2023年9月30日、北海道では第2回目となる靴磨き大会が大丸札幌店で開催されました。
1人の靴好き、靴磨き好きとして注目せざる得ないこのイベント。
今年はブロガー仲間の首藤さんと待ち合わせて観戦してきました。
共通の知人の娘さんも出場されるということで、集合時間は予選開始の10時半。
ゆっくりと出発の準備をしていると、突然幼稚園児の娘が「靴磨き大会見に行きたーい!」と。
以前は家族の目の届くところに革靴達を置いていたので、一緒に靴磨きをしていた記憶が戻ったのか突然のオファー。
このくらいの年の子供を持つ親あるあるだと思うのですが、やっぱりいろんなことを経験させてあげたい。とつい思いがちですよね。我が家も同じ決断となりました。
突然の予定追加にあまり乗り気になれない妻と0歳の息子も車に突っ込んで会場に向かいます。
大丸札幌は6階がメンズフロアですからどうせイベント会場も6Fだろうと考え、向かったのですがまさかの5階イベントスペースで少し時間をロス。笑
(すでに予選1グループ目がスタート)
第2回北海道靴磨き選手権大会とは?
ところで突然全人類が靴磨き大会を知っているかのように書き出してしまったことに気が付いたので、ここで改めて第2回北海道靴磨き大会についてご紹介したいなと思います。
....
# 取り組む課題
靴磨き大会の文章のうち「共通の知人の娘さんも出場されるということで、集合時間は予選開始の10時半。」から「突っ込んで会場に向かいます。」まで(「突っ込んで会場に向かいます。」を含む)を、「車」を「タクシー」に置き換えて書き直してください。 記録は上の文章とは別の資料です。

# 提示された記録
....
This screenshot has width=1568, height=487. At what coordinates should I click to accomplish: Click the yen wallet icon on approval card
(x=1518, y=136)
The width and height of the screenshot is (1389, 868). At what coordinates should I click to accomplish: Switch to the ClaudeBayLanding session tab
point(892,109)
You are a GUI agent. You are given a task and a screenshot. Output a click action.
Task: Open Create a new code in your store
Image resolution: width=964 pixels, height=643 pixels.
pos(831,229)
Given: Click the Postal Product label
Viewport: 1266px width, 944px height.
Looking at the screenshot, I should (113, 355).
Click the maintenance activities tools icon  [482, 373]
....
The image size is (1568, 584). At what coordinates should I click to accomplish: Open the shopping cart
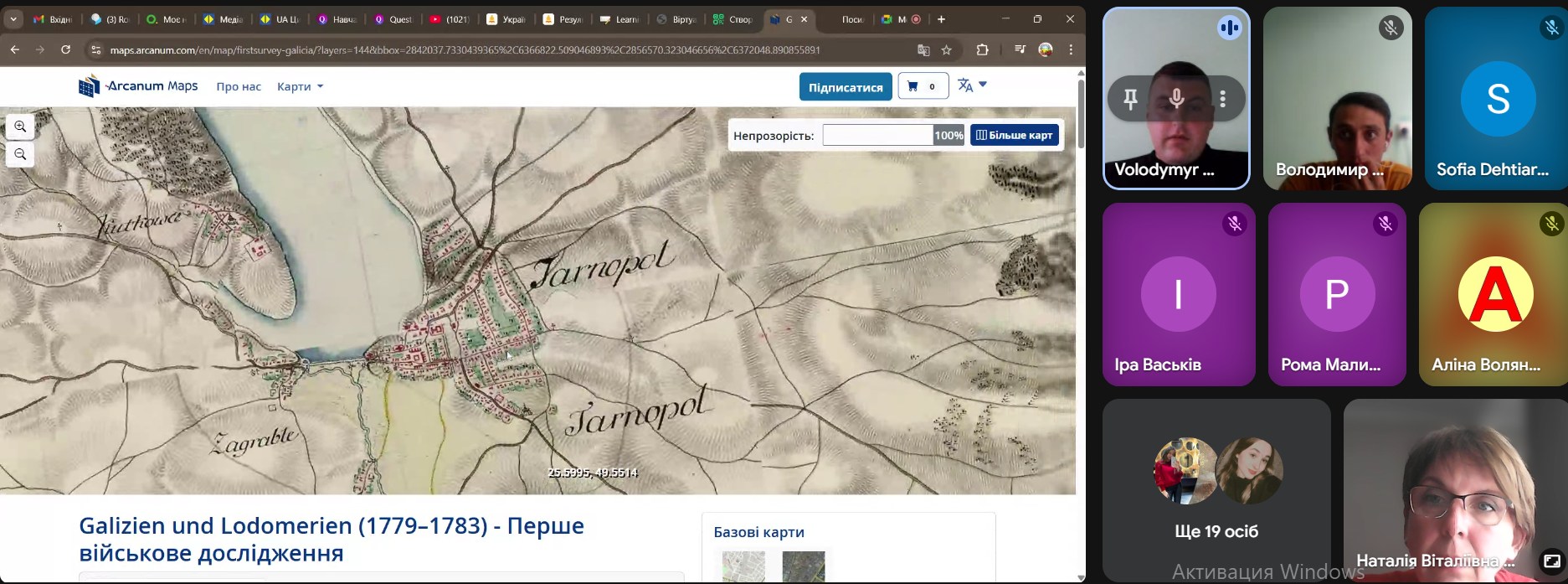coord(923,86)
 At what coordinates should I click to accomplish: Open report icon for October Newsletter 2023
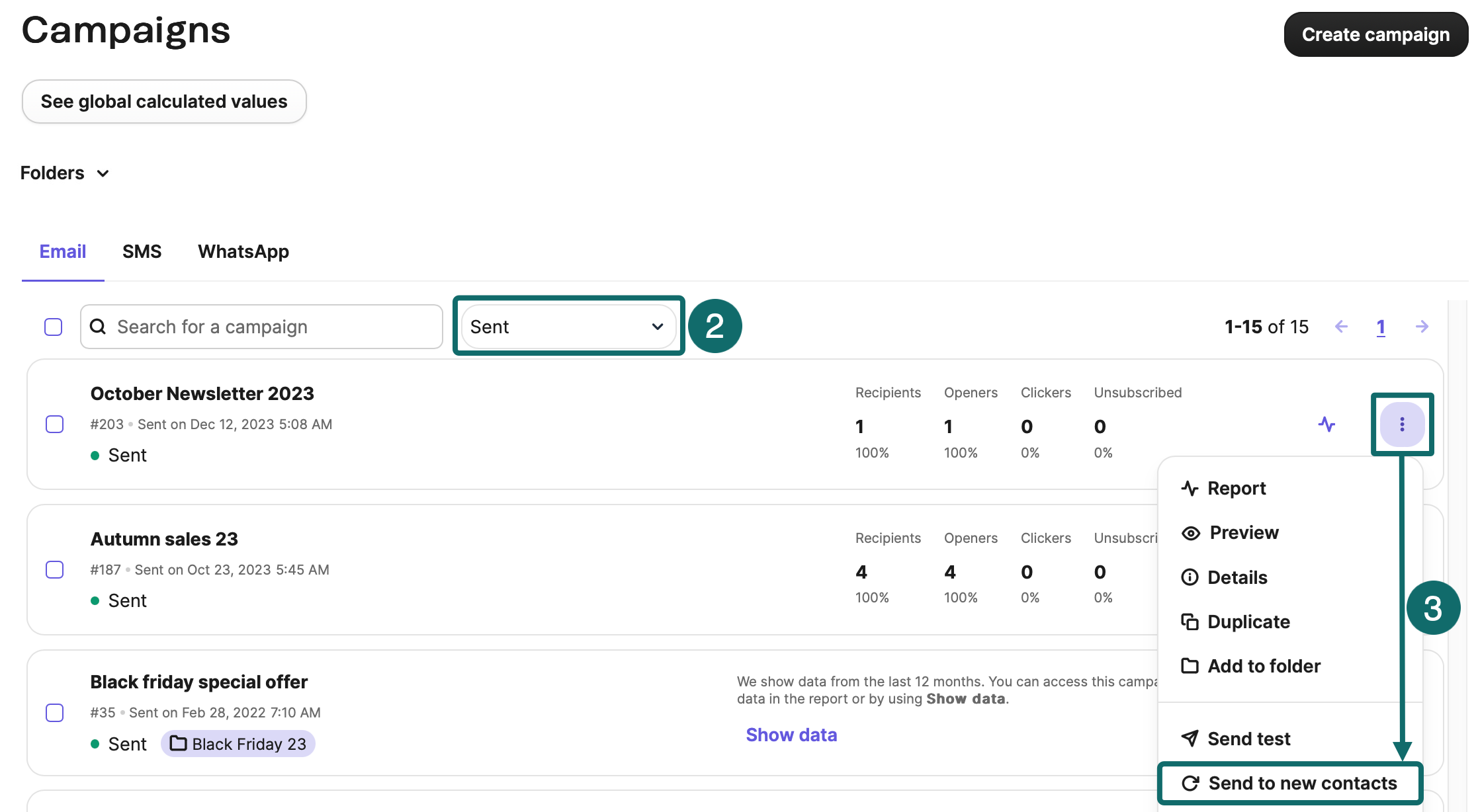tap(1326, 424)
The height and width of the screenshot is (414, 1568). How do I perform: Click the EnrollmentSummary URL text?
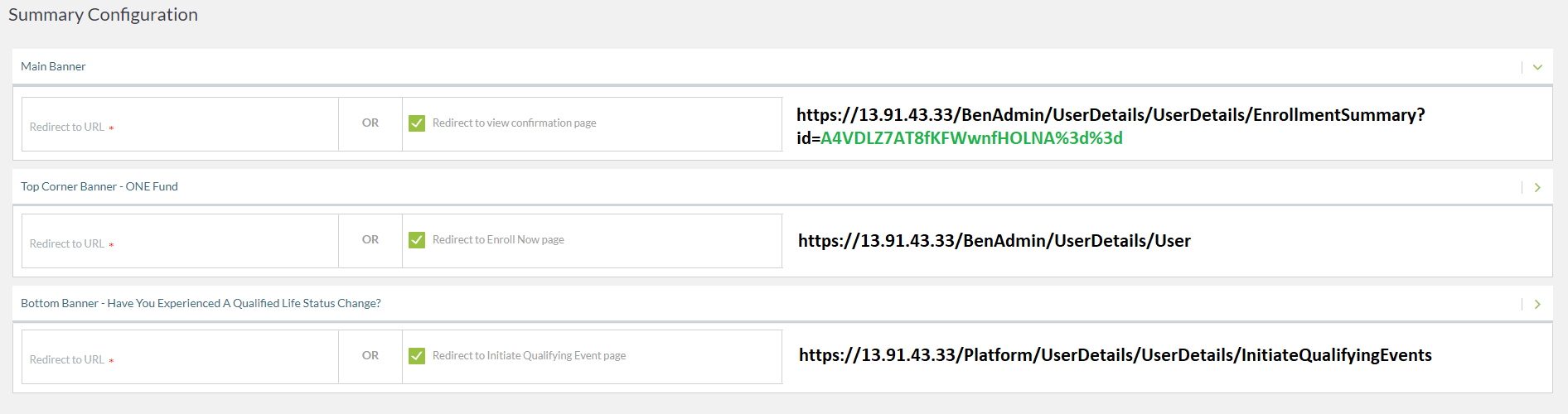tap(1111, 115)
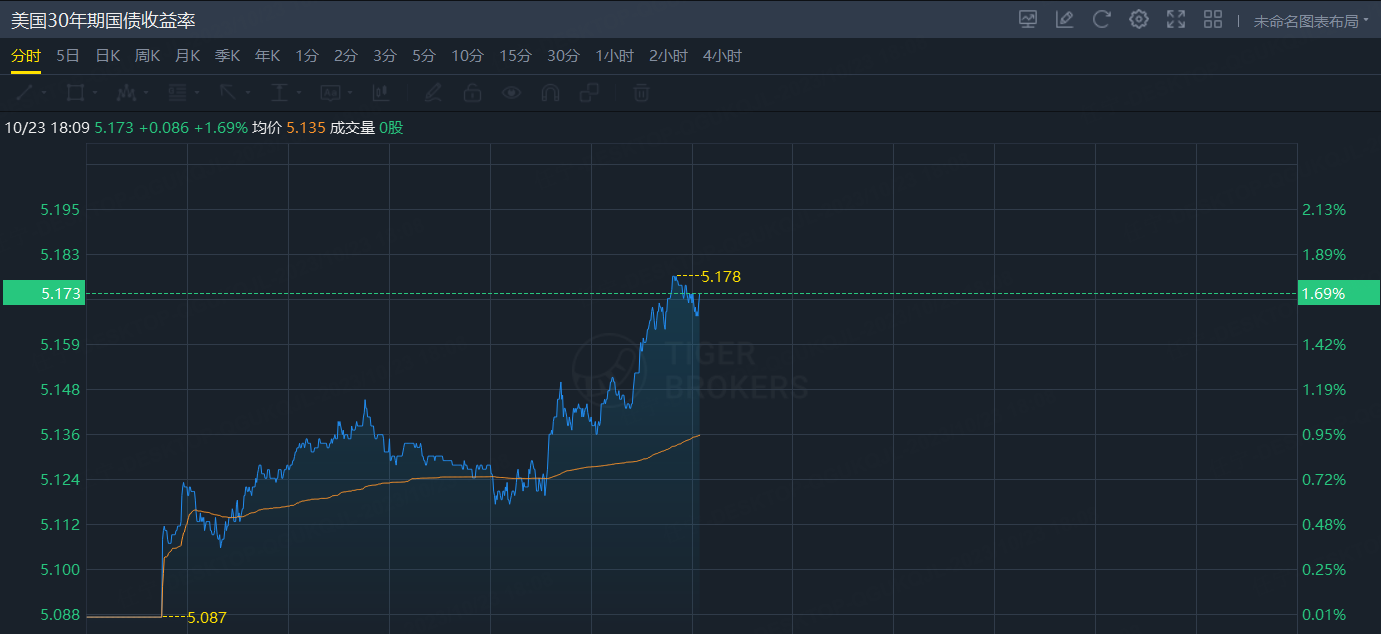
....
# 最終回答
共通の知人の娘さんも出場されるということで、集合時間は予選開始の10時半。
ゆっくりと出発の準備をしていると、突然幼稚園児の娘が「靴磨き大会見に行きたーい!」と。
以前は家族の目の届くところに革靴達を置いていたので、一緒に靴磨きをしていた記憶が戻ったのか突然のオファー。
このくらいの年の子供を持つ親あるあるだと思うのですが、やっぱりいろんなことを経験させてあげたい。とつい思いがちですよね。我が家も同じ決断となりました。
突然の予定追加にあまり乗り気になれない妻と0歳の息子もタクシーに突っ込んで会場に向かいます。